A Prospektive Randomised Trial Comparing The Yamane And The 4-Flanged Technique

Published 2025 - 43rd Congress of the ESCRS

Reference: FP10.04 | Type: Free paper | DOI: 10.82333/x7wq-wp28

Authors: Felix Gonzalez-Lopez* 1 , Santiago Delgado-Tirado 1 , Ricardo Perez-Izquierdo 1 , Daniel Gonzalez-Gonzalez 1

1Refractive surgery,MIRANZA,Madrid,Spain

Purpose

A prospective comparison of the two most commonly used techniques for scleral fixation of intraocular lenses (IOLs) with respect to postoperative outcomes.

Setting

Monocentric, prospective, randomized comparative study at the Medical University of Vienna

Methods

Patients with subluxated IOLs or absent capsules without other vision-impairing comorbidities were consecutively enrolled in this study. A baseline ophthalmological examination, biometric measurements, and optical coherence tomography (OCT) of the anterior segment and macula (AS/OCT) were performed at the beginning of the study.
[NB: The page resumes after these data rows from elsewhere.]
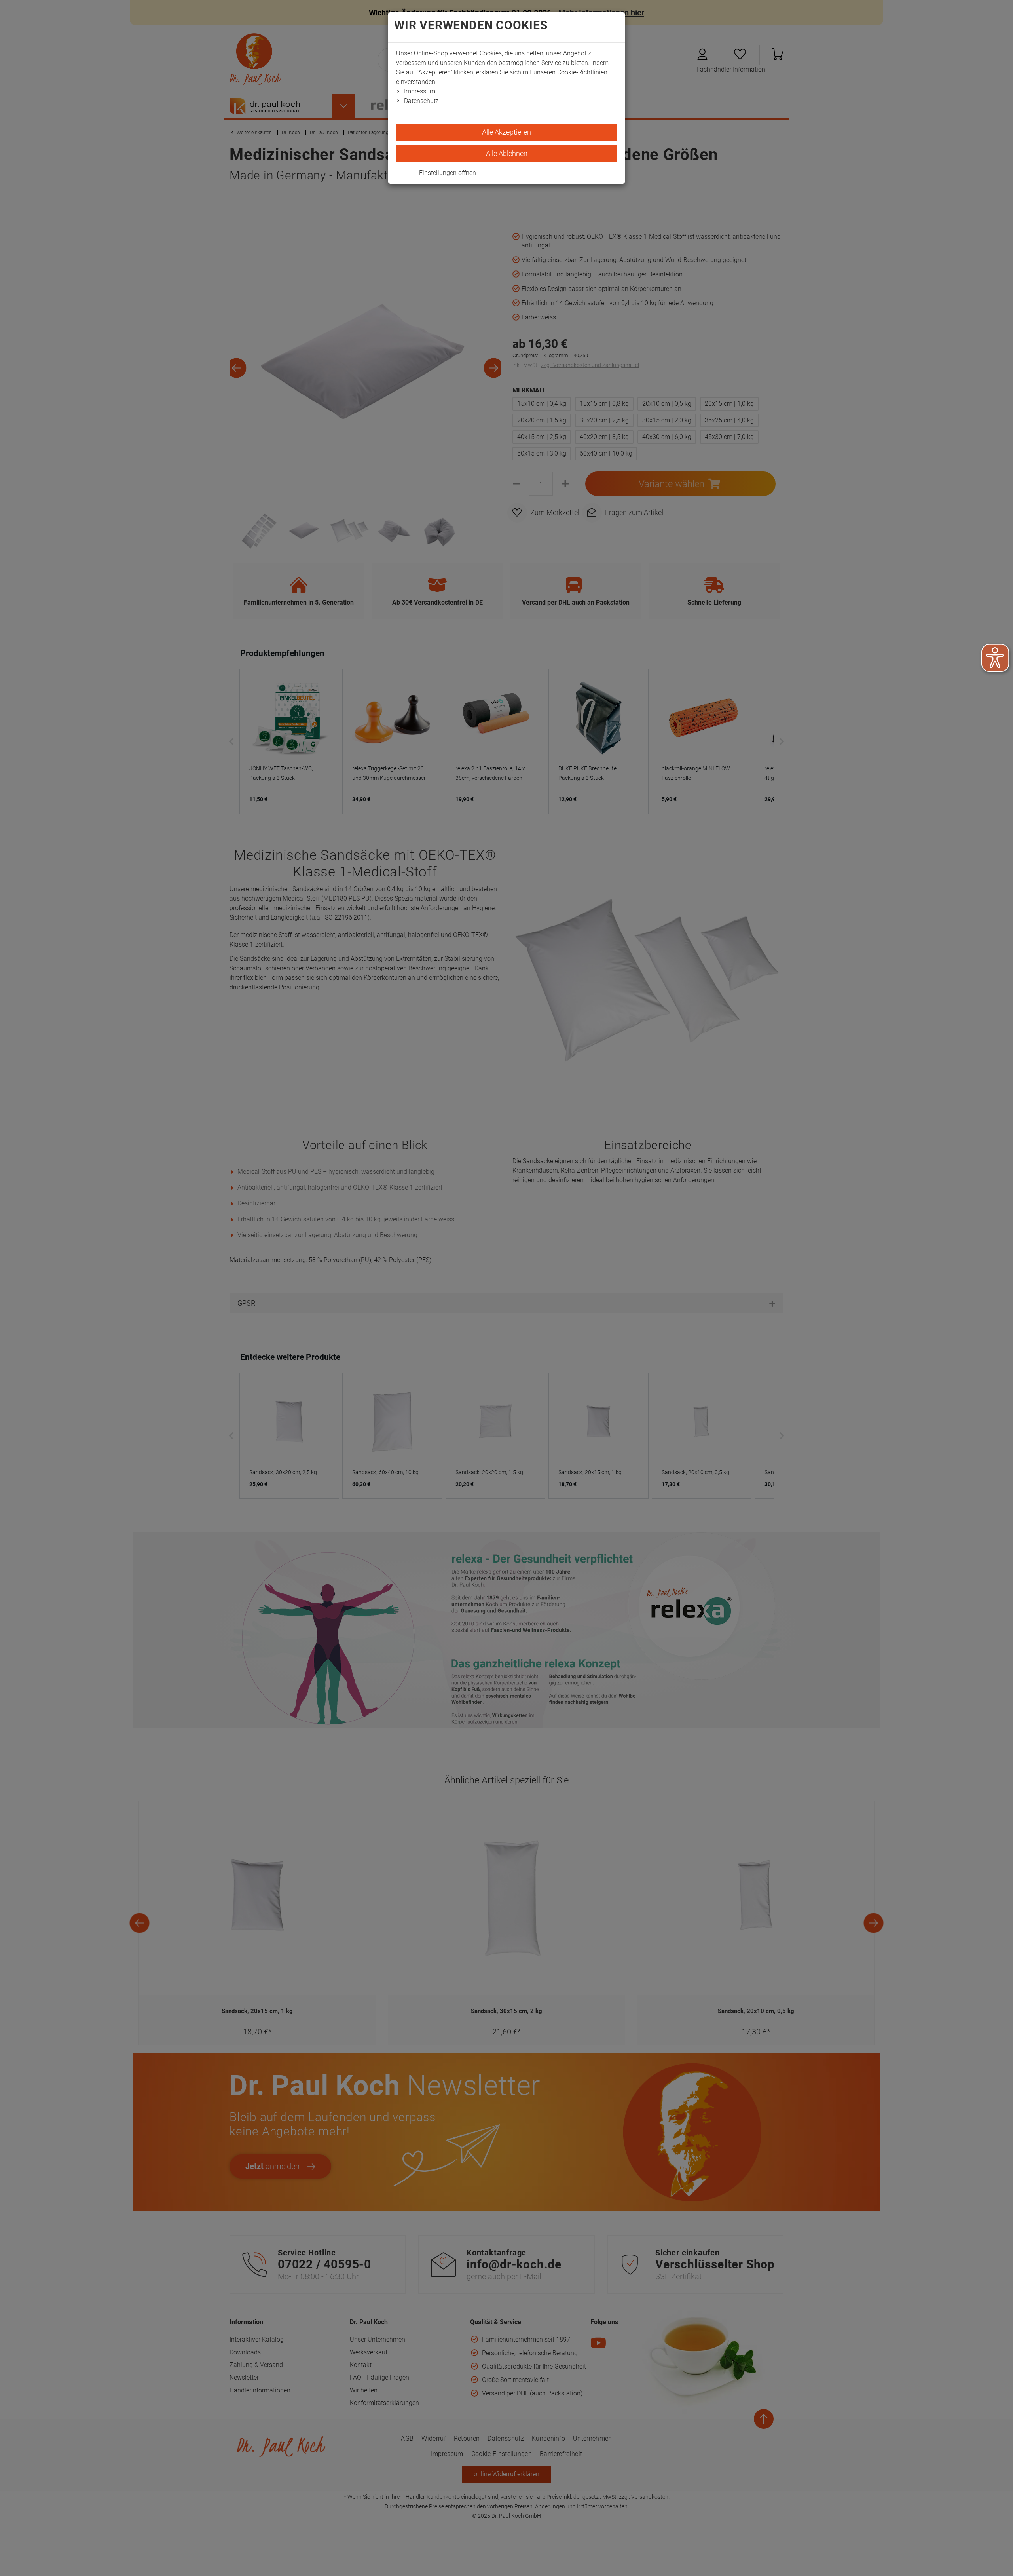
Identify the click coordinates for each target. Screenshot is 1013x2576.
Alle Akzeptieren (506, 132)
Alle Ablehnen (506, 153)
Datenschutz (421, 101)
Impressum (419, 91)
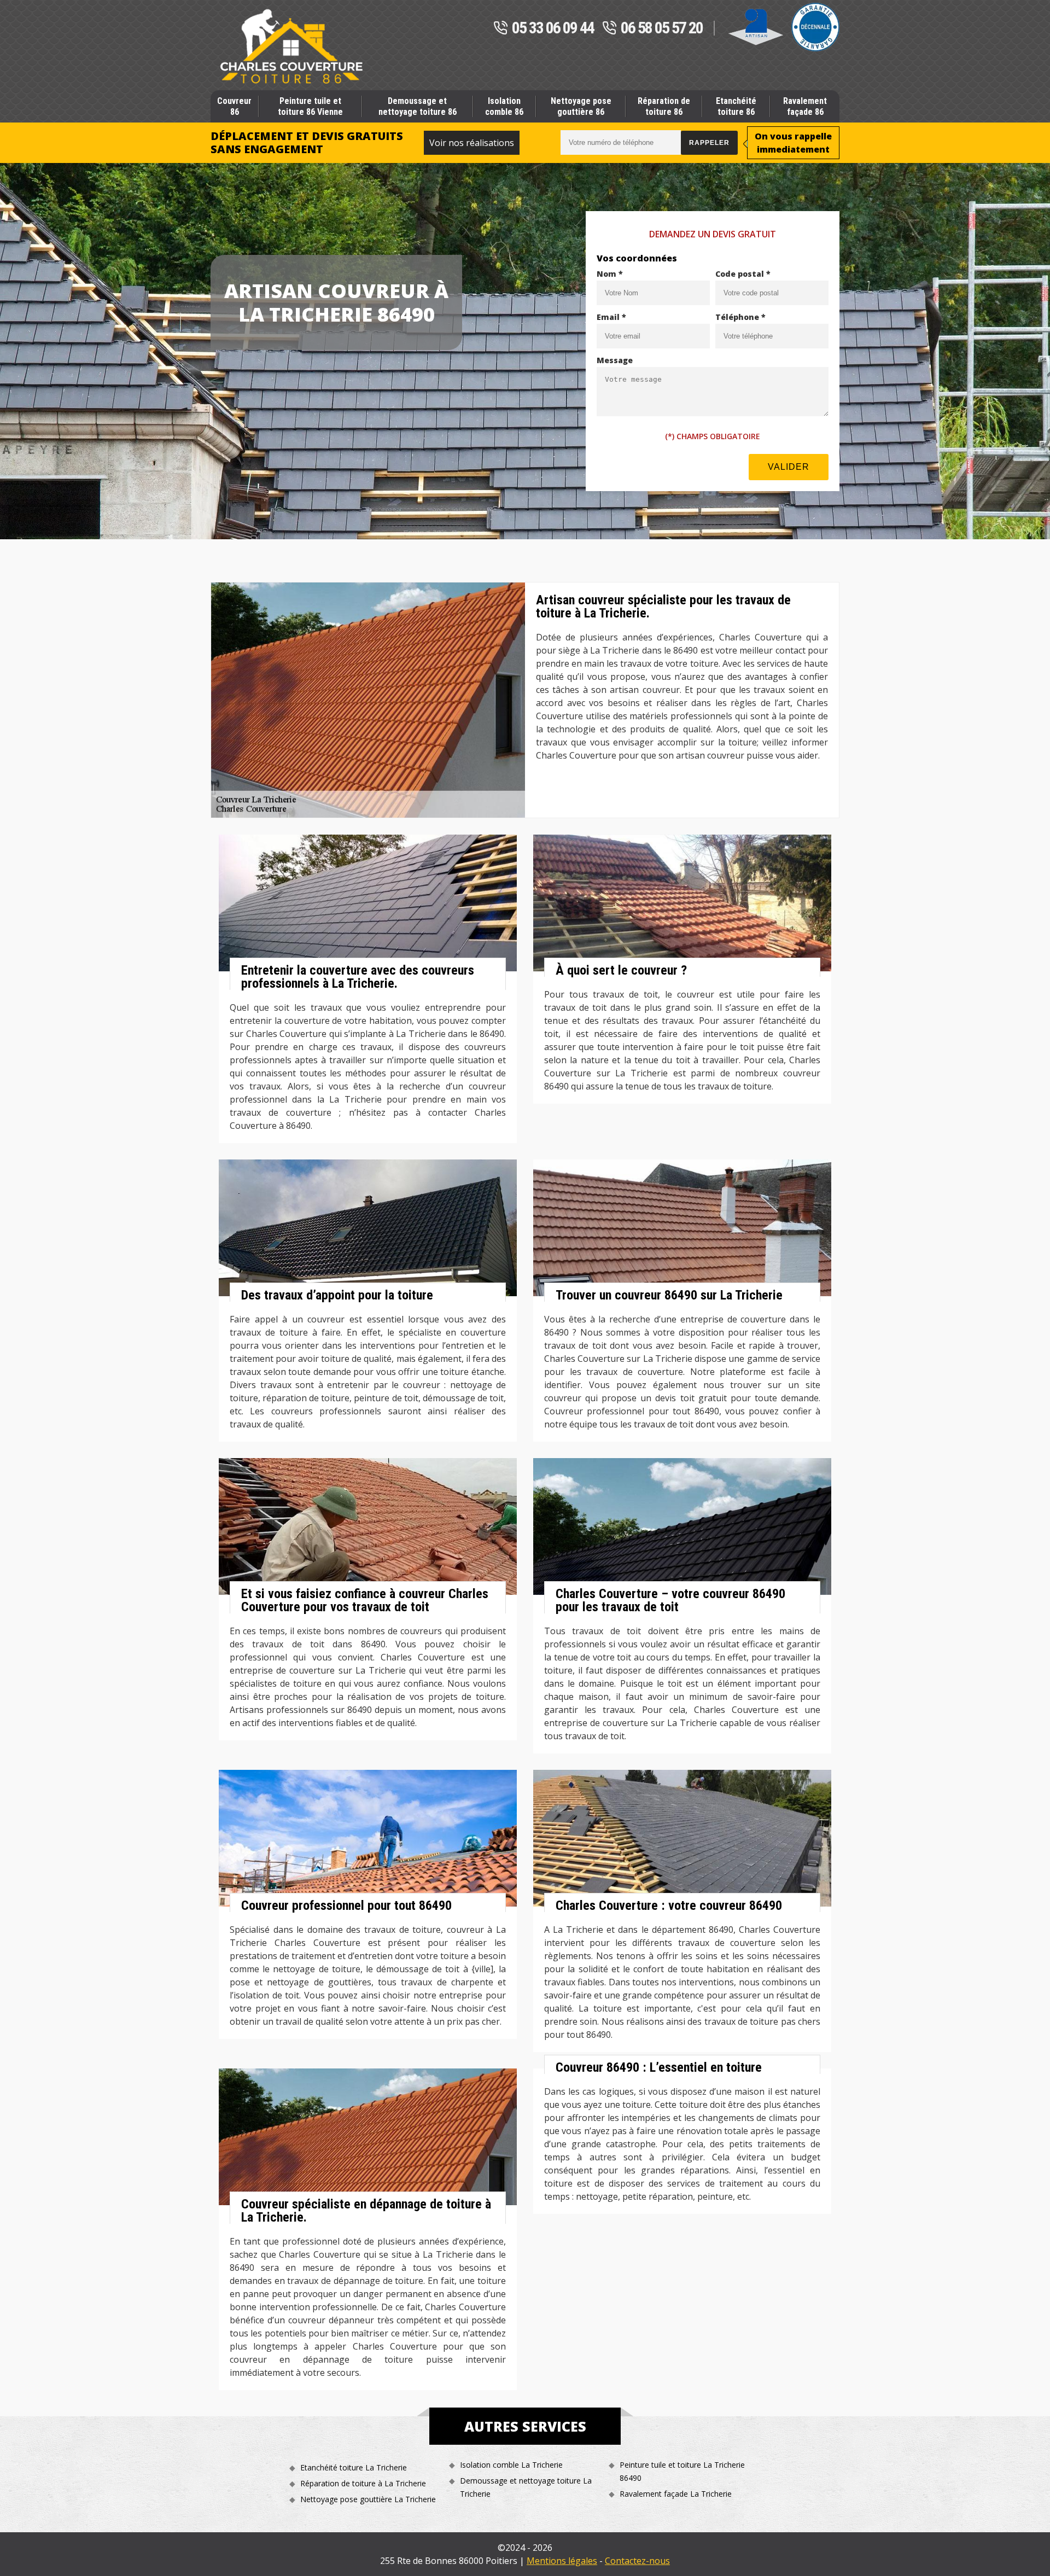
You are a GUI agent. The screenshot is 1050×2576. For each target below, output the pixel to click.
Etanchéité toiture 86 (736, 106)
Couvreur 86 (234, 106)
Patients were randomized into either the Yamane group (YG) or the 4-flanged group (4FG). Follow-up visits with visual acuity measurements, AS-OCT, and OCT were scheduled at 1, 4, and 12 weeks postoperatively. Mixed linear models were used for statistical comparison between the groups and over time.

Results

A total of 50 patients were included, with a significant increase in visual acuity to 0.8 Snellen at visit 4 in both groups compared to baseline (p<0.05). Regarding postoperative IOL tilt and decentration, no differences were observed between visits within the groups (p=0.949). At all visits, the 4FG group showed a lower tilt of 5.4° (95% CI: 3.6–7.1) compared to the Yamane group, which showed a tilt of 8.33° (95% CI: 6.69–9.98) (p=0.17). IOL decentration was comparable in both groups, with the YG at 0.58 mm and the 4FG at 0.56 mm (p=0.89). There was no significant difference in the incidence of cystoid macular edema (CME) between the groups (YG: 2 patients, 4FG: 4 patients) (p=0.412).

Conclusions

Both methods demonstrated comparable functional outcomes and postoperative complication risks within the observation period. With regard to IOL positioning, the 4-flanged technique proved superior, as it resulted in significantly lower lens tilt.